'Blitz' Fails to Fire Up a New Way of Looking at World War II

'Blitz' Fails to Fire Up a New Way of Looking at World War II

Longing, survival, and the thin line between destructiveness and compassion course through Steve McQueen’s Blitz, a displaced family drama that compromises on the British filmmaker’s stark and arresting style for a film that’s too eager to win you over and lacking what makes his films unique. Set over a few intense days in a London under siege, Blitz stars Saoirse Ronan as Rita, a single mother and factory worker whose young son George (Elliott Heffernan) is evacuated from the dangers of 1940 London but after escaping from a train ferrying him to the safe countryside, George begins a perilous journey back to his mother’s arms in the hopes that two lost, lonely souls can find peace in the ruins of London.

Starting in late 1940 and ending just before America joined the war (a period recognized as a low point for Britain’s prospects in WWII), the Nazis targeted British naval and industrial hotspots in deadly nighttime raids. It was an intense period of immediate change. However, the harrowing displacement, claustrophobia, and urban desolation have been co-opted over the years by British traditionalists as a symbol of British resilience under extraordinary circumstances.

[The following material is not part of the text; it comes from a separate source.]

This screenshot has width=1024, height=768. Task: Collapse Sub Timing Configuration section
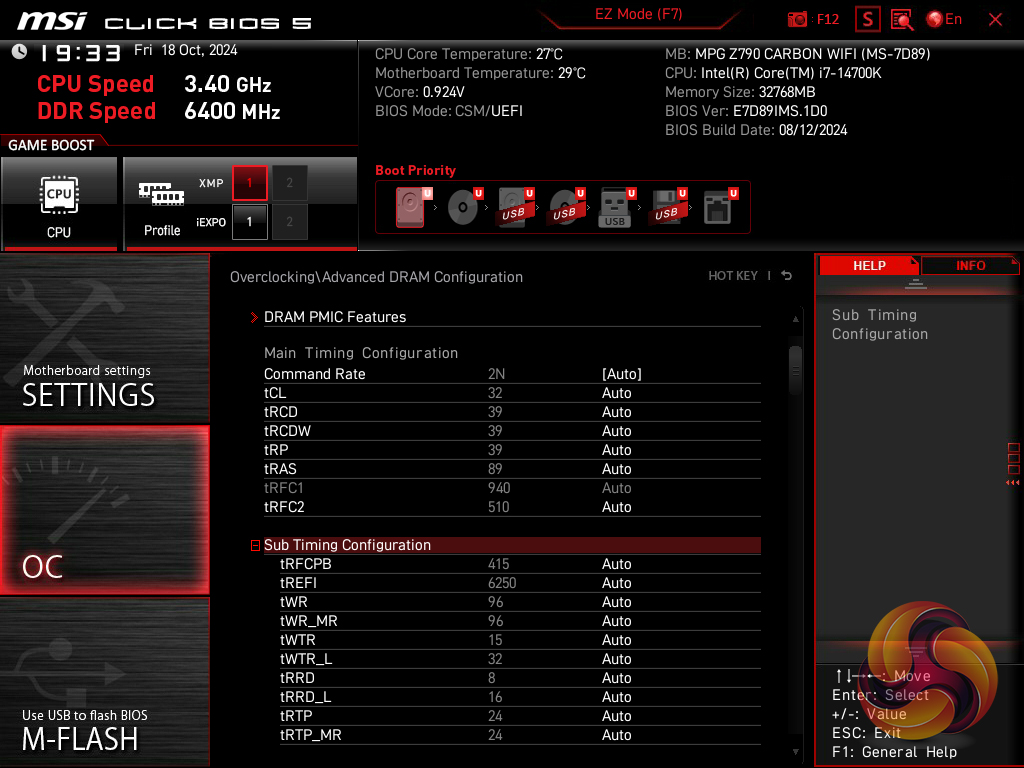click(x=256, y=546)
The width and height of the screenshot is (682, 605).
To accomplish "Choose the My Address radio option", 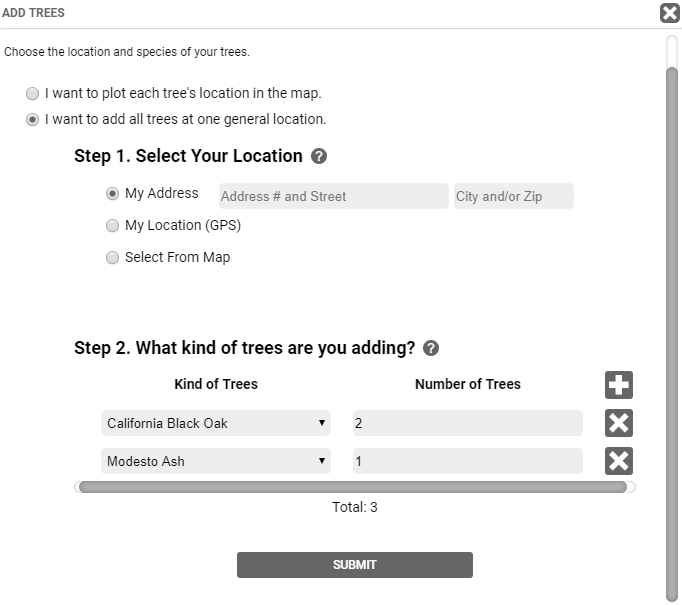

Whether it’s in response to global pandemics or government-enforced austerity, the “Blitz spirit” mantra of keeping calm and carrying on has been fetishized by Britain’s least imaginative thinkers as something moral, upstanding, and symbolic of what the country is like. This is, of course, a revisionist fantasy, not least for the fact that during the time of the Blitz, things were tangibly worse for every segregated, impoverished, sick, or marginalized member of British society – even without the Nazi bombs falling from the sky.